■ Goal
Rewrite all of the records below, requests included, adding -125 to each coordinate in the answers. Leave out the pictures.

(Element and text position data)
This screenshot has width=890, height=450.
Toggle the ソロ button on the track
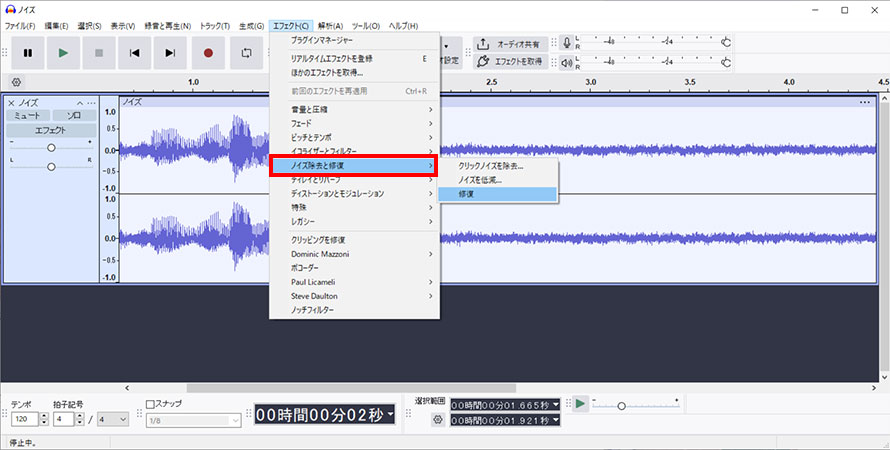tap(74, 116)
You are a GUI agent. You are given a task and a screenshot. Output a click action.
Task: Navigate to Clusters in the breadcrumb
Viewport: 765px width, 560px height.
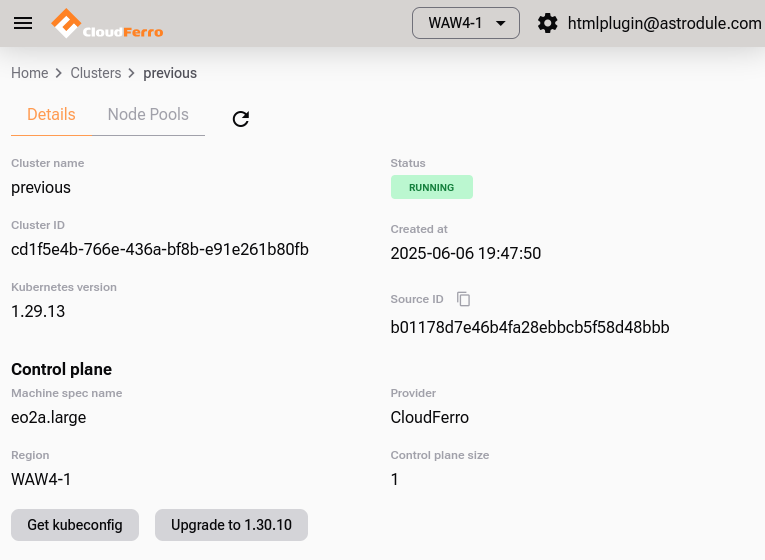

■ Finished exercise
This screenshot has width=890, height=450.
Toggle the ソロ button on the track
tap(-51, -9)
You are a GUI agent. You are given a task and a screenshot. Output a click action.
Task: Navigate to Clusters in the breadcrumb
Viewport: 765px width, 560px height.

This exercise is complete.